Franklin Forest SRO Slonaker is a mother to 700 children
Published 10:00 am Saturday, August 17, 2024
Getting your Trinity Audio player ready...
|
EDITOR’S NOTE: The Daily News is doing a series of features on some of the new and returning School Resource Officers (SRO) to let people get to know them as the new school year kicks off. Our next story features Franklin Forest Elementary School SRO Kiawni Slonaker.
LaGrange Police Officer Kiawni Slonaker is relatively new to the force having served with the department for roughly two years. Being an SRO is an even newer experience for her but she’s ready to go and keep the kids and staff at Franklin Forest safe.
“I’m brand new. So this is the beginning of, I’ll say week two. We had kids at school last week but just for that Friday,” Slonaker said.
Slonaker said unlike many of the SROs serving at Troup County Schools, she did not seek out the position.
“I’m a little different. I was asked if I wanted to do this,” Slonaker said. “They asked me if this was something I was interested in. I have a little bit of a history with education. I taught private school Pre-K for a little while before I came to the police department where I worked patrol.”
Slonaker also previously worked with children at Twin Cedars Youth and Family Services, a non-profit that provides residential and community-based services for in-need families and children.
“As much as it wasn’t intended, I’ve always found myself in child development roles, so they asked me to come here, and I was willing, a little reluctant, but willing, because this is completely different than patrol, and ironically, I love it,” Slonaker said.
Slonaker said she loves it but she has been humbled already.
“I have been deeply humbled.
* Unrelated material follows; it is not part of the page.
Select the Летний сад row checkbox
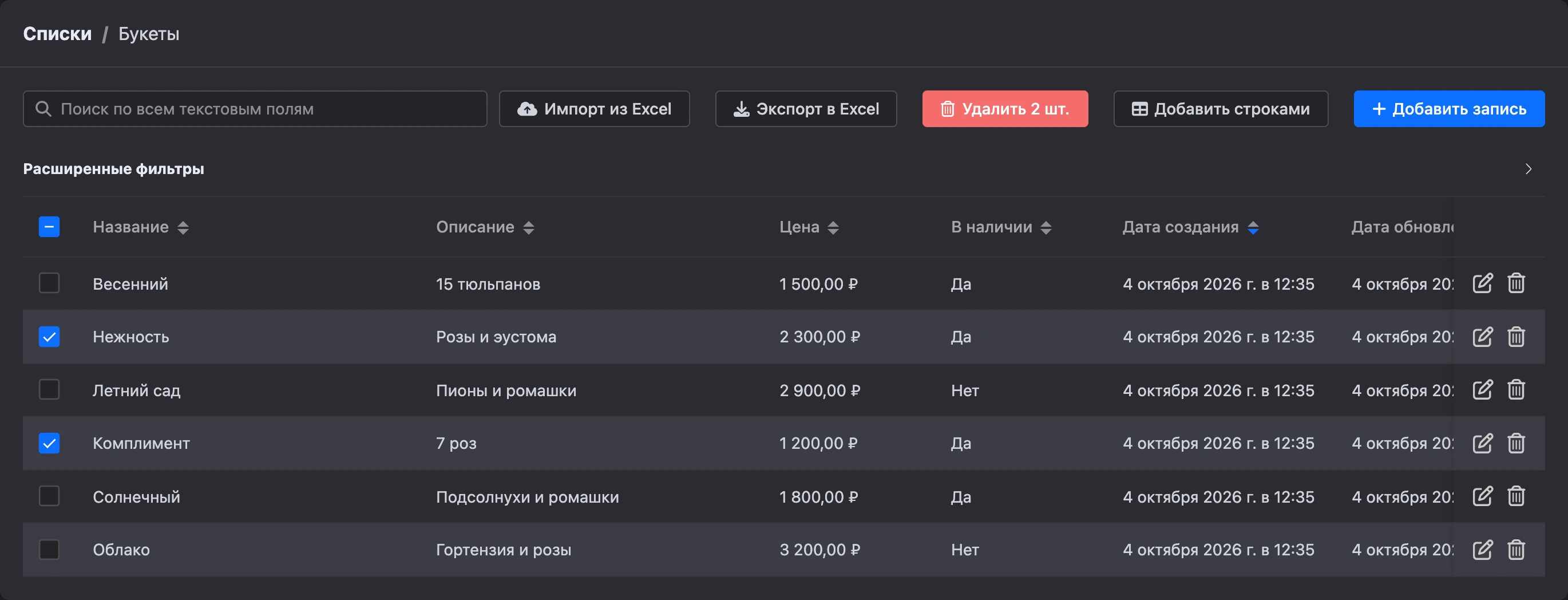Screen dimensions: 1568x600 (x=49, y=390)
These past two weeks, because I was expecting all 700 of my kids to love me and to listen and to just have this job where I can kiss babies and hug kids all day, even in elementary that’s not what it is,” Slonaker said.
“You’re dealing with children with trauma. You’re dealing with behaviorally challenged children, mentally [handicapped] children,” Slonaker said.
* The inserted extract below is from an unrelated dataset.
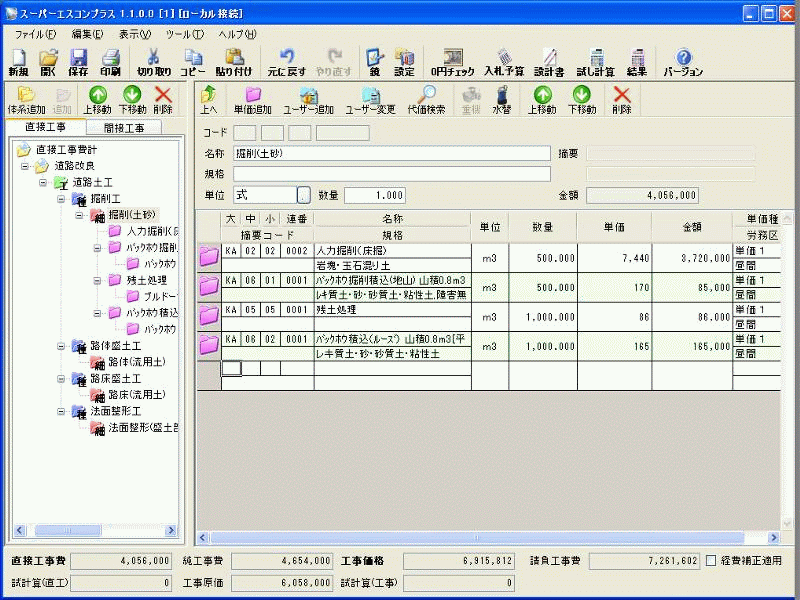Click the 単価追加 folder icon
This screenshot has width=800, height=600.
tap(253, 100)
Slonaker said sometimes it’s a battle, but the kids are still worthy of love, despite all the challenging kids and the trauma that can make them difficult.
Slonaker said that SROs at elementary, middle and high schools have to take different tactics. Even on an elementary level, the schools are very different.
“They’ve created communities within the schools,” Slonaker said. “I’ve learned already in two weeks that these are my kids. This is a sense of community they’ve built here. This is how I engage with them, which even at an elementary level, is completely different than Clearview or Hollis Hand.”
Like other SROs, Slonaker said her primary role is to protect the children, but that isn’t her only job.
“Obviously, my job is to protect the children and the staff. That’s what I signed up to do. That’s what I’m ready and willing to do. But it is so much more than that. I don’t want to say a counselor, because that takes education that I don’t have, but I can provide informal counseling or a safe place, that shoulder. Sometimes I even see myself as a mother. I look at all these kids and I’m going to treat them like I treat my own,” she said.
“Sometimes that means snapping your fingers and saying, ‘Hey, I saw that. Don’t do it again,’ Slonaker said. “That’s kind of how I see my job.”